On “The Boys,” Amazon Prime’s darkly comedic superhero drama, Antony Starr plays the evil Homelander, an avatar of American ultranationalism whose cruelty is only matched by his popularity among the public. To his fans, he is the perfect hero, but behind closed doors, he’s a cauldron of unequaled madness, nursing deep-seated insecurities that he uses to excuse his sociopathic behavior. But perhaps his most off-putting quality is his milk fetish, a bit of characterization that Starr explained is a manifestation of Homelander’s arrested development.

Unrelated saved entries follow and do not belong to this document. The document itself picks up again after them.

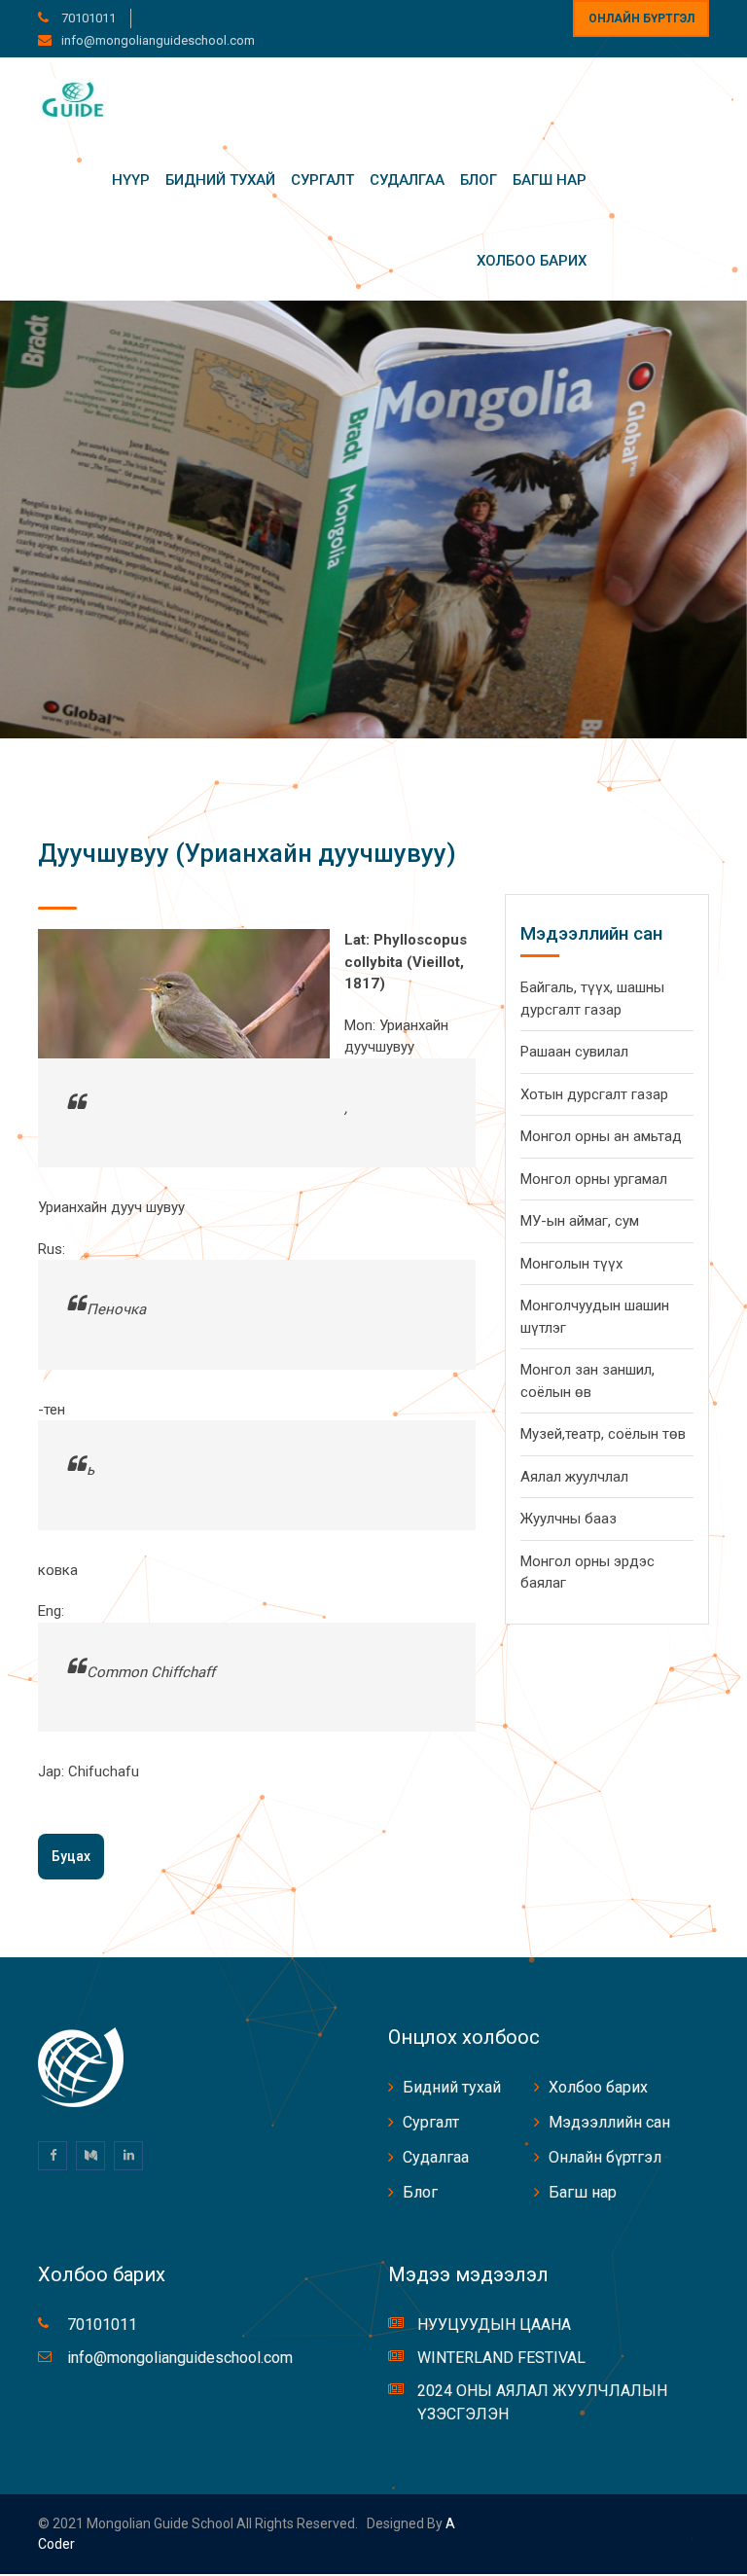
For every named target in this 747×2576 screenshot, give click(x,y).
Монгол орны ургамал (593, 1179)
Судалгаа (407, 180)
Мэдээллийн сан (609, 2122)
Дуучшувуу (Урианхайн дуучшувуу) (247, 853)
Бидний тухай (220, 180)
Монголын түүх (571, 1263)
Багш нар (550, 180)
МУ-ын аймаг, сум (579, 1221)
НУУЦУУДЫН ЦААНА (494, 2324)
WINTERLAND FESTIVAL (501, 2357)
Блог (478, 180)
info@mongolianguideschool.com (158, 40)
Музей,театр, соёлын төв (603, 1434)
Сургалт (322, 180)
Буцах (71, 1856)
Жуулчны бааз (568, 1518)
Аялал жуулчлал (574, 1476)
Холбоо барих (532, 260)
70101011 (87, 18)
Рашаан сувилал (574, 1051)
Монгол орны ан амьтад (601, 1136)
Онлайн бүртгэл (641, 18)
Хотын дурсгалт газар (594, 1094)
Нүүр (131, 180)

Homelander’s weird milk fetish shows up early in the series — during Season 1, in fact, when we see him quiver with pleasure as he samples some of Vought executive Madelyn Stillwell’s (Elisabeth Shue) breast milk. Of course, Homelander also has a bizarre sexual relationship with Stillwell that involves mommy play, making the psychological root of his obsession with her milk all too clear. Homelander, who is essentially a mega-powerful man-baby, is still psychologically stuck in a form of childhood.
As Starr explained at San Diego Comic-Con in 2020, “This guy is desperately, painfully lonely, and desperate for connection. And, of course, a big part of that was the lovely Elisabeth Shue-slash-Stillwell. But she wasn’t willing to let Homelander expand in Season 1 and fulfill what he believed he was capable of — his ‘mission,’ so to speak. So he dealt with his oedipal complex at the end of Season 1 … I guess there’s nothing more internal than milk as a way to connect dots between Season 1 and 2 and bring Stillwell back into his world a little bit. He finds traces of Stillwell and reconnects that way. And that is a moment of pure connection between Homelander and Stillwell.”
Antony Starr says Homelander is emotionally weak
As Homelander’s ongoing milk fetish on “The Boys” symbolizes, Homelander is an emotional mess, the strongest man on the planet, yet still psychologically repressed into childhood. According to Antony Starr, who plays the maniacal supe, many of Homelander’s actions stem from his emotional ineptitude. “That’s the duality of the character.” Starr said. “These guys have really done a great job playing both sides of that. The strongest man on the show … is the weakest, emotionally, on the show, in my opinion.”
Expressing that duality through Homelander’s lust for Madelyn Stillwell’s breast milk (and, after her death, other types of milk as well) is not only an effective visual metaphor, it’s right on brand for a show that pushes the boundaries of good taste with every new season. In fact, on the list of disturbing things that have happened on “The Boys,” Homelander’s taste for milk ranks as relatively tame. In a world dominated by family-friendly superhero fare like that produced by Disney’s MCU, “The Boys” stands out through its inversion of the genre’s tropes. It is a menagerie of the grotesque, where the shocking content isn’t simply there to offend, but to drive home the show’s message.
Indeed, every member of The Seven has a weakness, some physical, others psychological. Homelander’s is his craving for approval and his lack of any parental figures. No wonder he latches on to Stillwell both figuratively and literally; she’s the closest thing he’s ever had to a mother.